Gesù rimanda ciascuno di noi ad assumere la responsabilità di smuovere quelle pietre che ingombrano il cammino, che vengono sovente scagliate contro gli altri, che vengono pensate come unica soluzione dei conflitti, quasi fossero l’unica via d’uscita.
Ma io, tu… la nostra comunità civile e la comunità ecclesiale, lavoriamo per la vita? Cosa facciamo perché vengano rimosse le pietre o lasciamo che vengano scagliate? Cosa facciamo perché si sleghino le bende che tengono l’umanità bloccata e paralizzata nella logica della violenza e della morte?
A parlare oggi di disarmo, di non violenza, di critica all’incremento delle spese per le armi… ci si sente dire: Voi non capite nulla! Guarda caso, sono le stesse parole di Caifa, sommo sacerdote. Ma sono le parole di un sommo sacerdote o del ‘maschio alfa’ della tribù che frustrato deve ritagliare la sua conquista e la sua vittoria schiacciando il più debole?
Non rassegniamoci davvero a ridurre il Vangelo di Cristo e per il quale Cristo ha dato la sua vita a utopia. Non è forse proprio la sua inesauribile energia profusa nell’incontro e nel dialogo che ha smascherato le ipocrisie, l’inganno e la falsità e la violenza come risoluzione dei conflitti?
Duemila anni di Vangelo e che sbandieriamo come valori dell’occidente, ci ridurrebbero a contraddire profondamente in radice ciò che ha dato vita alla cultura europea, ovverosia al riconoscimento della capacità della ragione e della superiorità del pensiero rispetto a quella dell’istinto e della violenza che negano l’altro in nome della sua presunta indegnità?
Non so come ne usciremo, ma essere per la vita, significa credere inflessibilmente nel principio del dialogo, dialogo che va offerto anche quando altri vorrebbero contraddirlo, perché lì è la vera forza.
Salvo che qualcuno pensi che solo la “conversione dell’altro con la forza” ai nostri principi sia una via percorribile. Ma allora assisteremmo non all’autunno, ma a un profondo inverno del genere umano.
«L’unica scelta che oggi abbiamo, se vogliamo continuare a vivere su questo pianeta, è quella di “sconfiggere la guerra” per sempre… Altrimenti è la fine per l’Homo Sapiens che purtroppo è diventato l’Homo Demens» (Alex Zanotelli).
Gesù ci rimanda ad un’assunzione di responsabilità di fronte alla vita, scegliendo da che parte stare. L’equidistanza non è neutralità, è vigliaccheria, è volgere la faccia dall’altra parte, è il rifiuto di assumersi la propria capacità di decidersi per la vita. Ricordiamo che se è vero che una dittatura e un tiranno danno vita a un popolo di schiavi, è anche vero che è un popolo di schiavi a dar vita e spazio alla dittatura e al tiranno.

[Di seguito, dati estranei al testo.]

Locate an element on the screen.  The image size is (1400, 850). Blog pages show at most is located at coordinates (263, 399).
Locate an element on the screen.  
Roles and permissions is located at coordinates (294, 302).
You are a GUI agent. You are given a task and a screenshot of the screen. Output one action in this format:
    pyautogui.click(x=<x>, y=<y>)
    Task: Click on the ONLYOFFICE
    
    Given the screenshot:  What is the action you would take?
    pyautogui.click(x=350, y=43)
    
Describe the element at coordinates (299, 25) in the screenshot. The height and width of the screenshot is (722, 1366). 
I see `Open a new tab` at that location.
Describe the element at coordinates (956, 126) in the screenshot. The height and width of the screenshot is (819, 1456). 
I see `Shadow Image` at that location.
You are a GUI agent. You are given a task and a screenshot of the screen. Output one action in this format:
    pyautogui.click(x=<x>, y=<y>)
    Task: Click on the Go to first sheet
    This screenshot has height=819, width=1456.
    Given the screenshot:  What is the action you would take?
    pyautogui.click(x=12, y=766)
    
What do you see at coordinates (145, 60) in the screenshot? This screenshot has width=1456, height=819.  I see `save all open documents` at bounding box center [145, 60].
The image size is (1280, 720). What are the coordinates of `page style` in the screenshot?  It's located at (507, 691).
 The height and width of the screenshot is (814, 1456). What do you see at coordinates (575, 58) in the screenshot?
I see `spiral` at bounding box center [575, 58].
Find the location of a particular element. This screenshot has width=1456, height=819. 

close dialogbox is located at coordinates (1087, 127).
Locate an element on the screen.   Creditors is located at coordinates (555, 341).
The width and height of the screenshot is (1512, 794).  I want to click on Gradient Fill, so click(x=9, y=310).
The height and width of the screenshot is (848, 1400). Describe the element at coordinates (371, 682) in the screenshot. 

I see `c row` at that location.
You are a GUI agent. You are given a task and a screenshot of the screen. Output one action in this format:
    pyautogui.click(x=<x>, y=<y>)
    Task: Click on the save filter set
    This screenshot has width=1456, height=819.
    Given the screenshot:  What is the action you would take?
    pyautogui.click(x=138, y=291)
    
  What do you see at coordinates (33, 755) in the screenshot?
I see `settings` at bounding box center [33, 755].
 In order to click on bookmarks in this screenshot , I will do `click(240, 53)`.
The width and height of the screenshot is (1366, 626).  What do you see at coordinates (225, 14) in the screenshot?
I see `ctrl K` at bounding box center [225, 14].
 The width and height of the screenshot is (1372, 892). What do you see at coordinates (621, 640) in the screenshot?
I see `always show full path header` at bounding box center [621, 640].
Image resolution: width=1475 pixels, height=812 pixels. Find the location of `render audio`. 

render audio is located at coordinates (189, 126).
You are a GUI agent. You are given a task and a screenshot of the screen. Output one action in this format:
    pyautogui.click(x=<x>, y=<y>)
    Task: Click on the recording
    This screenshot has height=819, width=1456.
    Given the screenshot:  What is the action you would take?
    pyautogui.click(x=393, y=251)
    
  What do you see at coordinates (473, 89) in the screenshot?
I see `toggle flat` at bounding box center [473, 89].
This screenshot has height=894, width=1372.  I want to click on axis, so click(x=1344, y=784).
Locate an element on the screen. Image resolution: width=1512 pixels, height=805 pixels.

Che il Signore ascolti la nostra voce e la nostra umiliazione, la nostra miseria e la nostra oppressione, come ha ascoltato la voce del suo popolo nel deserto e ci faccia uscire dalla schiavitù della violenza.
«Per superare l’idolo dell’odio e della violenza, diceva Martini in un’intervista, è molto importante imparare a guardare al dolore dell’altro. La memoria delle sofferenze accumulate in tanti anni alimenta l’odio quando essa è memoria soltanto di sé stessi, quando è riferita esclusivamente al sé, al proprio gruppo, alla propria giusta causa.
Se ciascun popolo guarderà solo al proprio dolore, allora prevarrà sempre la ragione del risentimento, della rappresaglia, della vendetta. Ma se la memoria del dolore sarà anche memoria della sofferenza dell’altro, dell’estraneo e persino del nemico, allora essa può rappresentare l’inizio di un processo di comprensione. Dare voce al dolore altrui è premessa di ogni futura politica di pace.[1]»
(Dt 26,5-11; Gv 11,1-53)
[1] Card. Martini, “Ogni popolo guardi il dolore dell’altro e la pace sarà vicina” Corriere della sera 27.08.2003.